Może więc dlatego Soo-ling tak bardzo upiera się, by mówić "my", gdyż ma przeczucie, że we dwóch są w stanie odnieść znacznie większy sukces, niż gdyby działali w pojedynkę, a ich współpraca ograniczała się do przepływu broni i informacji. Zanim dojedzie do domu, zdąży pogrążyć się w wizjach wielkości, którą wspólnie osiągną - niczym władca i jego strateg. Zupełnie znikają irytacja i niecierpliwość, które Yue-lung w nim wywołuje - choć Soo-ling zdaje sobie sprawę, że to także wina jego własnego temperamentu - zastąpione uczuciem lojalności i chęci, by dać z siebie wszystko. I ani przez moment nie pomyśli o tym, aby wykorzystać tę znajomość do wzmocnienia własnej pozycji czy wzbogacenia się...

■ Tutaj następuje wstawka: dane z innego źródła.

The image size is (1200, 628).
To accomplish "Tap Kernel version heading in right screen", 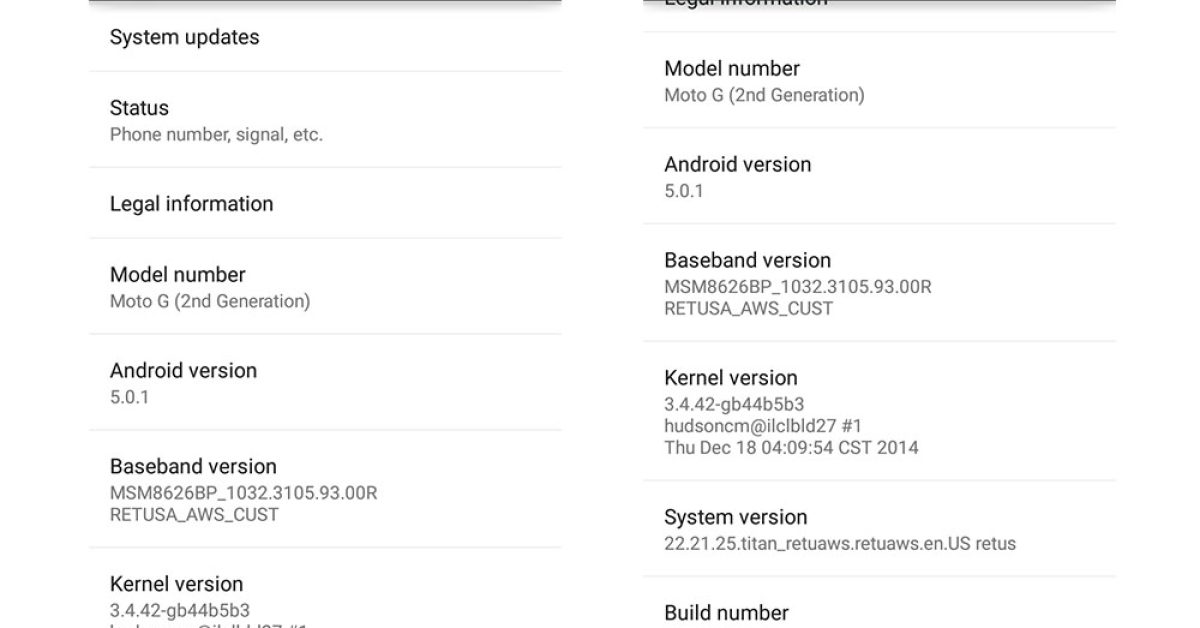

Zanim Yue-lung kazał mu się wynosić... znaczy się, uprzejmie go wyprosił (nie rzucał żadnym szkłem ani porcelaną), Soo-ling zdążył mu z grubsza opisać panującą na mieście sytuację. Mimo że Yue-lung nie wydawał się do niego usposobiony przychylnie, to słuchał go uważnie i od czasu do czasu komentował jego słowa. Wysunął nawet trzy zupełnie sensowne propozycje, które Soo-ling postanowił potem dobrze przemyśleć i ewentualnie wprowadzić w życie. Później jednak rozmowa znów zaczepiła o tematy, których młody przywódca rodziny Lee nie czuł się w nastroju rozważać, więc zakończył spotkanie w sposób nie pozostawiający wątpliwości, że ma na dziś dość. Przynajmniej nie powiedział, że nie ma ochoty już nigdy więcej widzieć go na oczy, haha.

Soo-ling zdaje sobie sprawę, że jest zbyt porywczy - szybko wpada w złość i mówi, co mu ślina na język przyniesie, bez zastanawiania się nad uczuciami innych. Szybko się też uspokaja, ale szkoda zwykle zdążyła się dokonać. Wcześniej wydawało mu się, że Yue-lung jest starszy, mądrzejszy i opanowany (teraz sam się śmieje z własnej naiwności), więc jakoś się do siebie dopasują, jednak okazało się, że można go z równowagi wyprowadzić bardzo łatwo i bardzo szybko, nawet w sytuacjach, kiedy Soo-ling nie ma nic złego na myśli. Martwi go to bardziej niż trochę - w takich okolicznościach może być ciężko nawiązać sensowną współpracę, jeśli wszystkie ich spotkania będą się kończyć po godzinie...

Z drugiej strony - stwierdza zaraz z wrodzonym optymizmem - przez godzinę też da się sporo załatwić. A jeśli nad sobą popracuje, to z całą pewnością uda się wydłużyć ten wspólny czas. Znów ogarnia go determinacja i przeświadczenie, że zrobi wszystko, by odnieść sukces. Przypomina sobie, że to Yue-lung zainicjował dzisiejsze spotkanie - i zaproszenie to ucieszyło go bardziej niż cokolwiek. Choć przez cały poprzedni tydzień starał się o tym nie myśleć, niezgoda, w której rozstał się z młodym przywódcą mafii, tkwiła w nim jak zadra i w niespodziewanych chwilach mocno uwierała. Z jakiegoś powodu dzisiejsze "Wynoś się!" nie bolało ani trochę. Może zaczyna się przyzwyczajać.

W nocy, zamiast o królach i strategach, śni o rozkapryszonych księżniczkach i oddanych kamerdynerach.